Talvez “absorto” sirva. Tão empolgado estava
em determinada leitura, não necessariamente dos citados autores, que lia em pé no
ponto de ônibus, dentro dos tubos que também caracterizam o transporte coletivo
da metrópole. A lotação chegando, eu entrava e me encostava próximo a porta, quando
não nesta, e voltava a ler assim que fechasse. A despeito do livro, não me
concentrava a ponto de ignorar meus arredores, o que incluía freadas bruscas,
entrada e saída de passageiros e gritos ou expressões verbais indiscretas
destes, em especial uma dirigida a mim - “nossa, isso que é vontade de ler”. Um
coletivo terrivelmente cheio, transitando lentamente debaixo de um sol
escaldante, e um sujeito se punha a ler como se tais fatores não o afetassem. Por
vezes eu observava pessoas lendo dessa maneira, noutras o visado era eu.

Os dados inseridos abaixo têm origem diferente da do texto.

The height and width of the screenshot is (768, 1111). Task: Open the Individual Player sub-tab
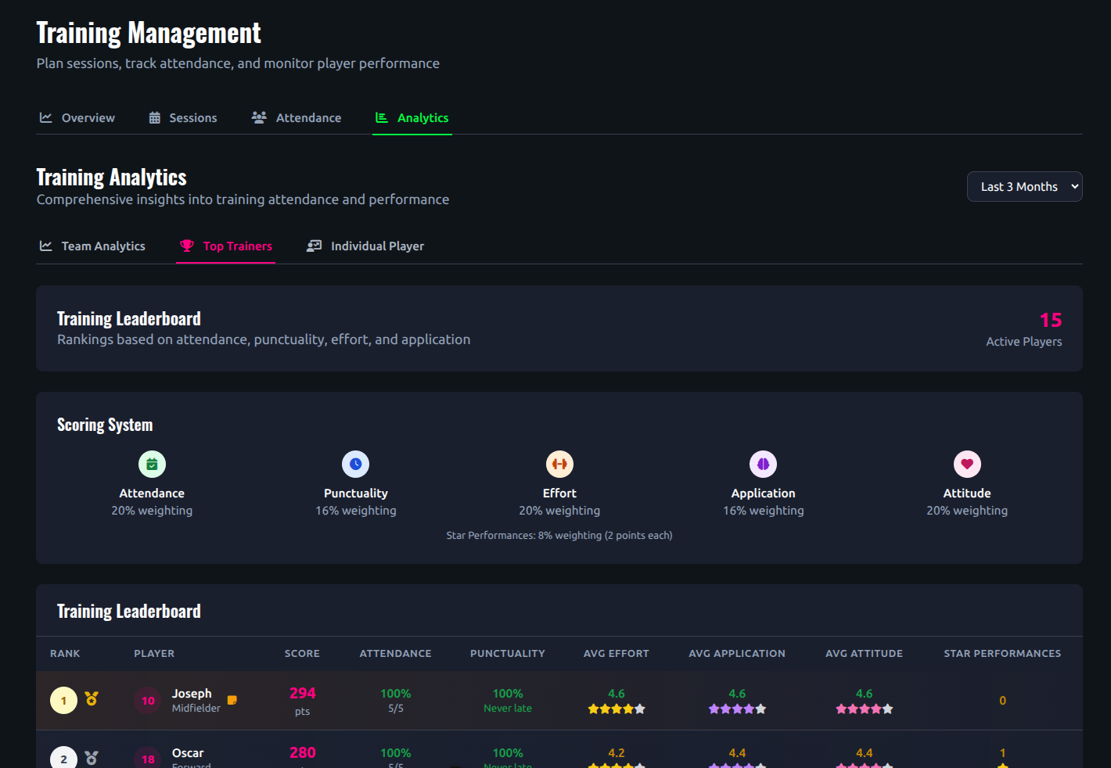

Houve capítulos, melhor, situações nas quais
a prática me rendeu reações mistas. Em casa, eu com a mente e os olhos
enterrados em um livro, e topava com alguma passagem que me era engraçada, eu
ria. Quem estava perto me olhava com algo que de estranhamento. Mesmo não
pedindo silêncio, talvez fosse esperado de mim, considerando minha absorção durante
a leitura.
Entre olhares cujo significado variava entre
“tudo bem aí?” e “alguém está se divertindo”, a melhor reação foi a da minha
irmã caçula. Eu tinha me jogado em um sofá na sala, e voltei a ler, e ela
chegou dizendo que ia interromper meu silêncio ligando a televisão. Eu lia, e
ria. Ela me perguntou sobre o livro, ao que respondi que gostava tanto daquele
em especial que lia uma vez por ano. A caçula me olha espantada, uma expressão
de personagem de desenho animado tremendo de susto, e emenda: “acho que vou
voltar a assistir”. Quanto a mim, voltei a rir- não do livro, mas da reação
dela. Melhor deixar ele lendo antes que fale mais bobagem, não?